Please repeat the whole listing exactly, but leave the pictures out.
━━━━━━━━━━━━━━━━
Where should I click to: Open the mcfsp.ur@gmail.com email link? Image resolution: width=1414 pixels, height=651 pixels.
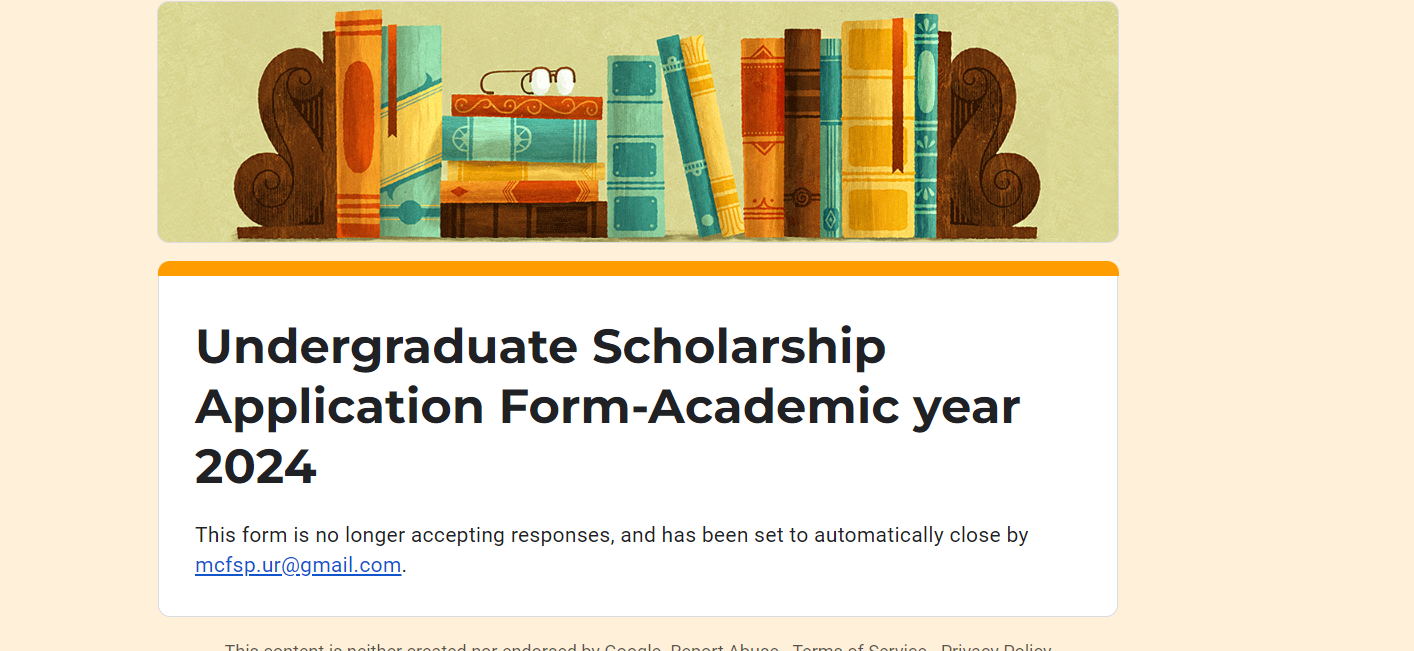[x=298, y=565]
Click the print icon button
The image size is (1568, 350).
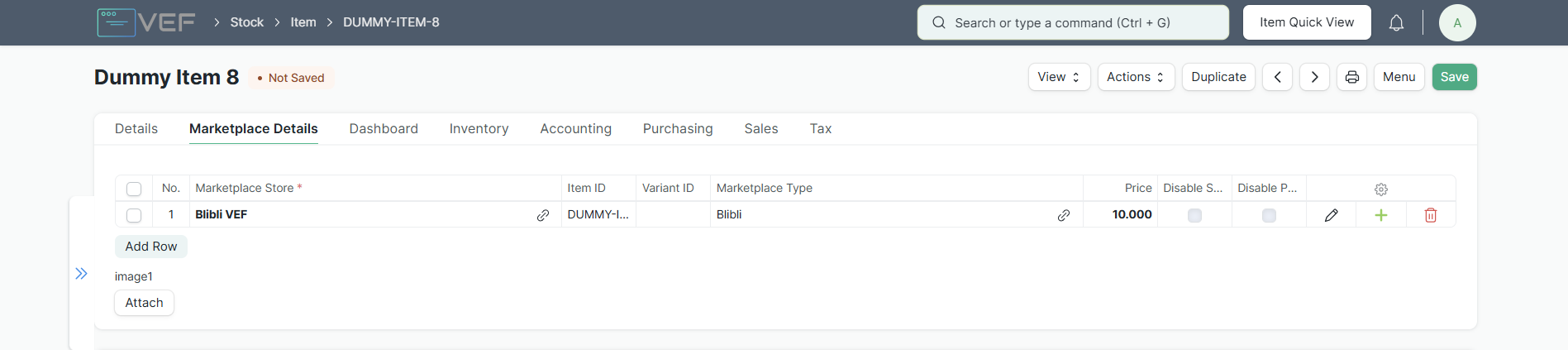tap(1352, 77)
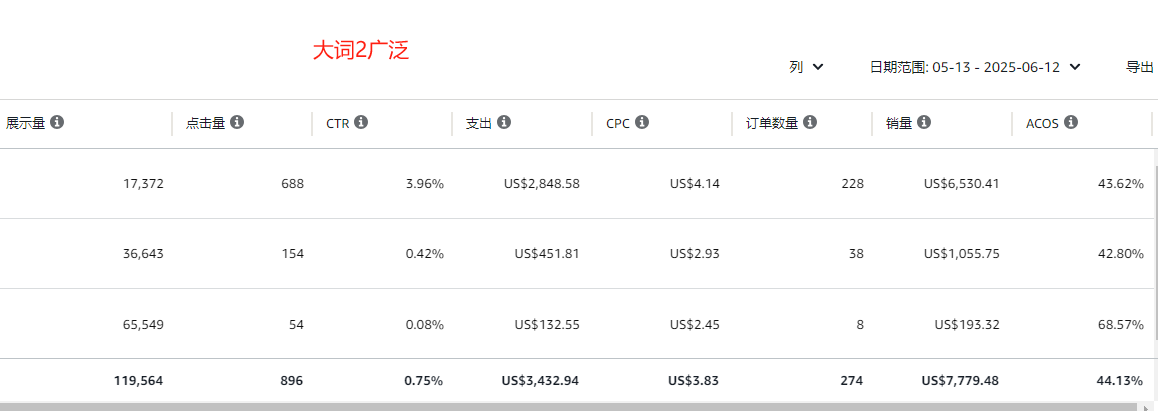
━━━━━━━━━━━━━━━━
## The answer
Where should I click to: Open the mcfsp.ur@gmail.com email link? Image resolution: width=1414 pixels, height=651 pixels.
[x=298, y=565]
Click the print icon button
The image size is (1568, 350).
tap(1352, 77)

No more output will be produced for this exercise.